The lamps are gold. Not a weird or dull gold, but a shiny perfect gold. They kind of look like a vase if you look at them straight on. They have the shape of one at least. Big, shiny, gold, vase shaped lamps. Come to think of it, they are kind of gaudy looking. To be honest, they are kind of ugly lamps.
They are the lamps I have always known though. Is that weird to say? I think that may be a little weird to say. But, it's true. Before we moved, they were the lamps that were upstairs in the living. They sat on either side of the couch. They were always there.
When we moved, they came with us. They sat on either side of the couch once again in the new house. They've just always been there. I've always seen them in the room, and I haven't even given them a second thought. They aren't my lamps, they are my mom, which is why it's fine that she decided to replace them. But for a brief moment when I stared at those lamps sitting next to the basement door, I almost considered asking her to put them back.

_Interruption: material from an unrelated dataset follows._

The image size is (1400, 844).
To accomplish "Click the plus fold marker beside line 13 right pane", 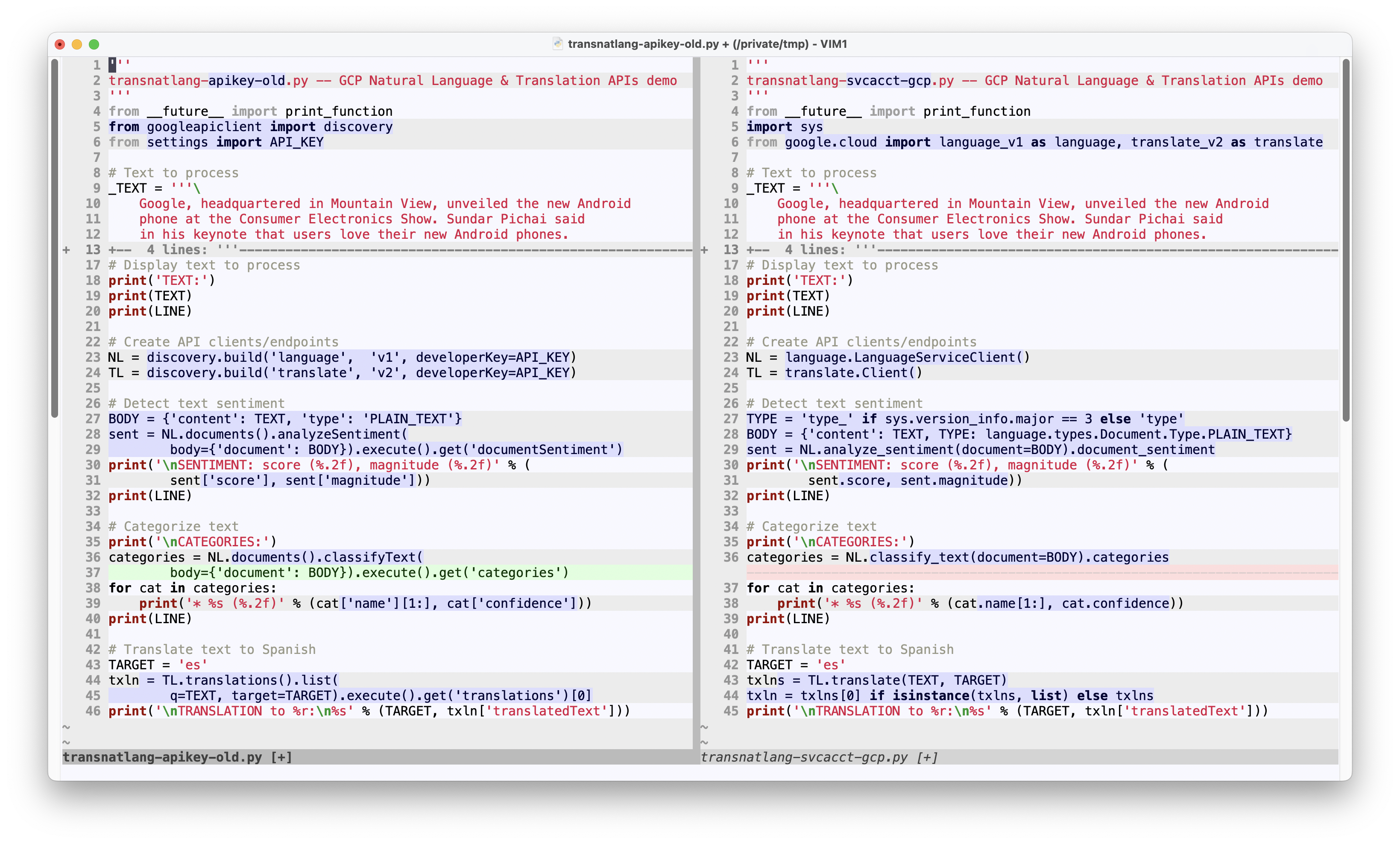I will (x=705, y=249).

I'm not afraid of change. I'm not one of those people that hates when anything is different. Sometimes, I even embrace change. But, I've had a lot of change lately. I got diagnosed with a back problem. I learned to adjust my life to make it less painful. I lost my Grandfather. I graduated from high school. I moved to college and spent a year away from home. Got used to it. Five people pasted away in four months last spring, including a women I long considered a grandmother. I moved back home. I adjusted to being home again. I started a different college. My sister got married. I finally got a brother with that deal though. My dog passed away. I got a new puppy. I got a new job.

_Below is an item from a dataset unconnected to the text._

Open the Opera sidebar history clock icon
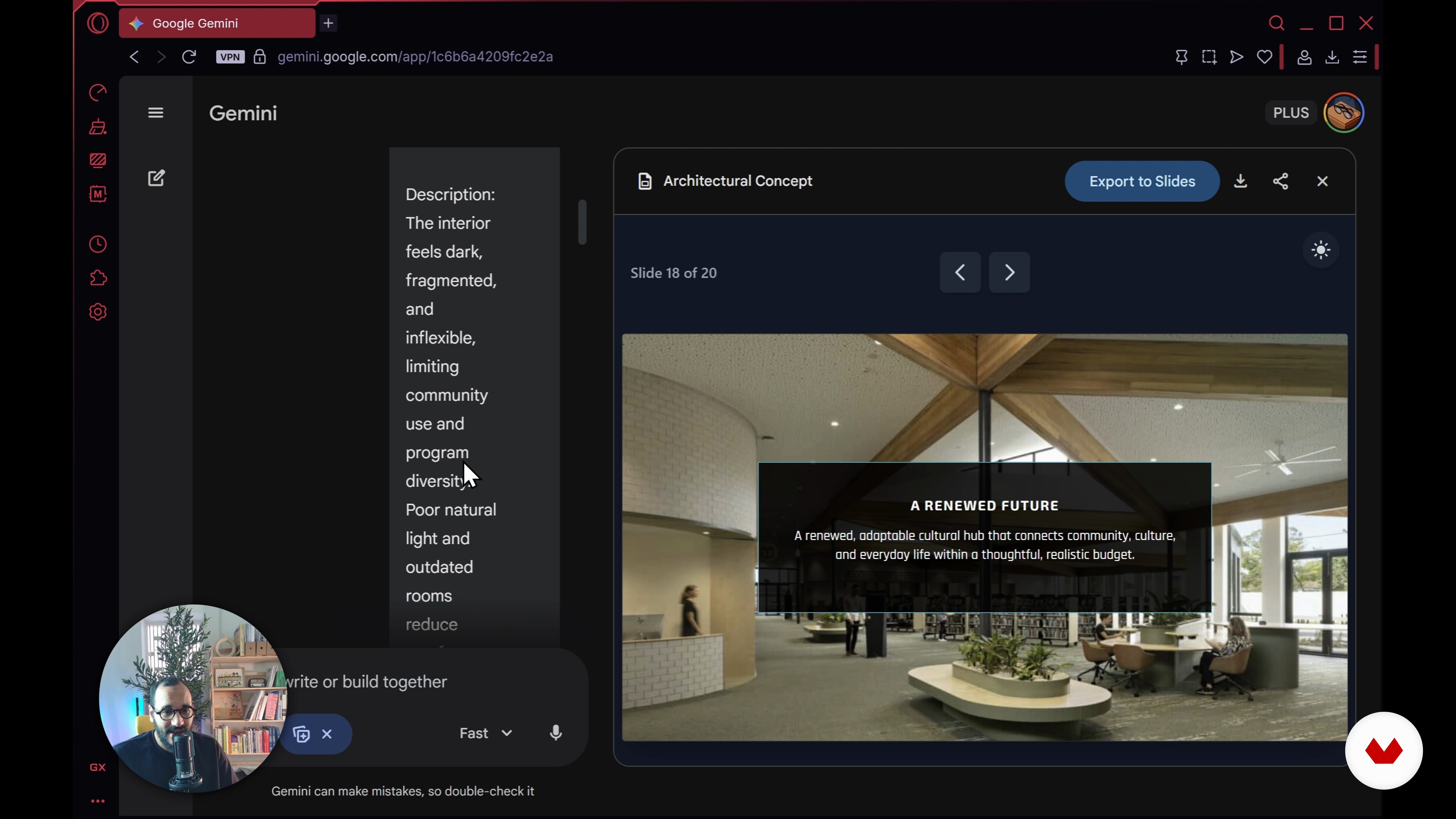The height and width of the screenshot is (819, 1456). point(98,245)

A lot has happened in the past two years and I've done my best to keep up with the constant changes happening in my life. Now I've been out of high school for two years and my friends are changing, becoming beautiful, intelligent, wonderful young women. I'm making new friends at a different college and at work now. I'm changing myself.
Once, I used to think I hated change, but I don't. I don't like it at first. It makes me a little uneasy, but once the change has begun I've learned to run with it and see where it takes me. Usually, change happens and it's for the better. I still haven't seen the better part of losing someone you loved though.
Change happens though. You can hate it. You can love it. You can accept it, or you don't have to. But one thing is for sure, it happens. Either accept it or don't but don't stand in the way of it, else it will just knock you off your feet.